JOB – Echo every line of the listing below back word for word, without changing anything.
** start **
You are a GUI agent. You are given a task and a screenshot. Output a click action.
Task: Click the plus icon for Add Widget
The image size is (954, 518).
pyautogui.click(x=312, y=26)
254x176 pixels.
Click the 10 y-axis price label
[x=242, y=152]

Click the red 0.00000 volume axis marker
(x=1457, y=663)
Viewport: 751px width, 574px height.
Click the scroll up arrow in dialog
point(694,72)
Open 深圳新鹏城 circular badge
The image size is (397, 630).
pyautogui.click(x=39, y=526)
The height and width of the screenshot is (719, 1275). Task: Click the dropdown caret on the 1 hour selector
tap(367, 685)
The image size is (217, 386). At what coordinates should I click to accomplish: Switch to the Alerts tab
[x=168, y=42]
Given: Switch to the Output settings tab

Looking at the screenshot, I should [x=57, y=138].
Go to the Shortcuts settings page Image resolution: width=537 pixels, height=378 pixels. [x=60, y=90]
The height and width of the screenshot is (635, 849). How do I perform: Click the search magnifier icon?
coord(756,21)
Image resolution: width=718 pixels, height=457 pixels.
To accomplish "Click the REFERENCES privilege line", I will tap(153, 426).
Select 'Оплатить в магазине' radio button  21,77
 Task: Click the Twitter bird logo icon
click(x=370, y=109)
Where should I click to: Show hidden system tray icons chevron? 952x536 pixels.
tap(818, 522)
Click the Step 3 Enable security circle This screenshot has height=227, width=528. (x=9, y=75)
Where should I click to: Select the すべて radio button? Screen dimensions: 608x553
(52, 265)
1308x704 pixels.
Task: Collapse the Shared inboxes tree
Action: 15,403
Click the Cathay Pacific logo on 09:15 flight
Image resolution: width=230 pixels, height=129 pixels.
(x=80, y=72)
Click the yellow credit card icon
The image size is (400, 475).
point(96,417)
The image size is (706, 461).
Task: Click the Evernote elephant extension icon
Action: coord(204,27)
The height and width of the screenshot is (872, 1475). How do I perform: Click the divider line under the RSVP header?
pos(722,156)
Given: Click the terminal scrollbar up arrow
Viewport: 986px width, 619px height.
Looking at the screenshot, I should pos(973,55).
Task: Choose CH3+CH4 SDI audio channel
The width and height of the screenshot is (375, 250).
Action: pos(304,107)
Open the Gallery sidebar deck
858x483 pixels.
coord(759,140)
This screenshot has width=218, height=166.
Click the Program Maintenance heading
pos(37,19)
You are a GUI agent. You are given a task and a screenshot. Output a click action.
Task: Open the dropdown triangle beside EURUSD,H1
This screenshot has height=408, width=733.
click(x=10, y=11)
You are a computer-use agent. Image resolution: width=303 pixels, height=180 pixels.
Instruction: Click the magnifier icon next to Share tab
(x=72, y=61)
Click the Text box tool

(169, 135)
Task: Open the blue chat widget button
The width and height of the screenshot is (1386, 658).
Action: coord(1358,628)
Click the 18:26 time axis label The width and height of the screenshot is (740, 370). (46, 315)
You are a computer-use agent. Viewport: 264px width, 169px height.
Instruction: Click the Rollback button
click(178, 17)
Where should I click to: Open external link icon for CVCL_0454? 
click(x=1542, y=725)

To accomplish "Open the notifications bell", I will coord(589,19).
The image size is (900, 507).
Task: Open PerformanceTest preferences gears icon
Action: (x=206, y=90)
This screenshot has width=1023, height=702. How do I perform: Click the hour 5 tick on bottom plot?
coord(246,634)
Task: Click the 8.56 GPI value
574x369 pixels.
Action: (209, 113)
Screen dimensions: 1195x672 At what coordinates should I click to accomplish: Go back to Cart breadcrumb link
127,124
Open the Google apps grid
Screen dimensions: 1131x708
** end **
TASK RESULT –
You are a GUI agent. You are given a task and a screenshot. Output a click action.
Task: Click the plus icon for Add Widget
The image size is (954, 518).
pyautogui.click(x=312, y=26)
254x176 pixels.
Click the 10 y-axis price label
[x=242, y=152]

Click the red 0.00000 volume axis marker
(x=1457, y=663)
Viewport: 751px width, 574px height.
Click the scroll up arrow in dialog
point(694,72)
Open 深圳新鹏城 circular badge
The image size is (397, 630).
pyautogui.click(x=39, y=526)
The height and width of the screenshot is (719, 1275). Task: Click the dropdown caret on the 1 hour selector
tap(367, 685)
The image size is (217, 386). At what coordinates should I click to accomplish: Switch to the Alerts tab
[x=168, y=42]
Given: Switch to the Output settings tab

Looking at the screenshot, I should [x=57, y=138].
Go to the Shortcuts settings page Image resolution: width=537 pixels, height=378 pixels. [x=60, y=90]
The height and width of the screenshot is (635, 849). How do I perform: Click the search magnifier icon?
coord(756,21)
Image resolution: width=718 pixels, height=457 pixels.
To accomplish "Click the REFERENCES privilege line", I will tap(153, 426).
Select 'Оплатить в магазине' radio button  21,77
 Task: Click the Twitter bird logo icon
click(x=370, y=109)
Where should I click to: Show hidden system tray icons chevron? 952x536 pixels.
tap(818, 522)
Click the Step 3 Enable security circle This screenshot has height=227, width=528. (x=9, y=75)
Where should I click to: Select the すべて radio button? Screen dimensions: 608x553
(52, 265)
1308x704 pixels.
Task: Collapse the Shared inboxes tree
Action: 15,403
Click the Cathay Pacific logo on 09:15 flight
Image resolution: width=230 pixels, height=129 pixels.
(x=80, y=72)
Click the yellow credit card icon
The image size is (400, 475).
point(96,417)
The image size is (706, 461).
Task: Click the Evernote elephant extension icon
Action: coord(204,27)
The height and width of the screenshot is (872, 1475). How do I perform: Click the divider line under the RSVP header?
pos(722,156)
Given: Click the terminal scrollbar up arrow
Viewport: 986px width, 619px height.
Looking at the screenshot, I should pos(973,55).
Task: Choose CH3+CH4 SDI audio channel
The width and height of the screenshot is (375, 250).
Action: pos(304,107)
Open the Gallery sidebar deck
858x483 pixels.
coord(759,140)
This screenshot has width=218, height=166.
Click the Program Maintenance heading
pos(37,19)
You are a GUI agent. You are given a task and a screenshot. Output a click action.
Task: Open the dropdown triangle beside EURUSD,H1
This screenshot has height=408, width=733.
click(x=10, y=11)
You are a computer-use agent. Image resolution: width=303 pixels, height=180 pixels.
Instruction: Click the magnifier icon next to Share tab
(x=72, y=61)
Click the Text box tool

(169, 135)
Task: Open the blue chat widget button
The width and height of the screenshot is (1386, 658).
Action: coord(1358,628)
Click the 18:26 time axis label The width and height of the screenshot is (740, 370). (46, 315)
You are a computer-use agent. Viewport: 264px width, 169px height.
Instruction: Click the Rollback button
click(178, 17)
Where should I click to: Open external link icon for CVCL_0454? 
click(x=1542, y=725)

To accomplish "Open the notifications bell", I will coord(589,19).
The image size is (900, 507).
Task: Open PerformanceTest preferences gears icon
Action: (x=206, y=90)
This screenshot has width=1023, height=702. How do I perform: Click the hour 5 tick on bottom plot?
coord(246,634)
Task: Click the 8.56 GPI value
574x369 pixels.
Action: (209, 113)
Screen dimensions: 1195x672 At what coordinates should I click to accomplish: Go back to Cart breadcrumb link
127,124
Open the Google apps grid
Screen dimensions: 1131x708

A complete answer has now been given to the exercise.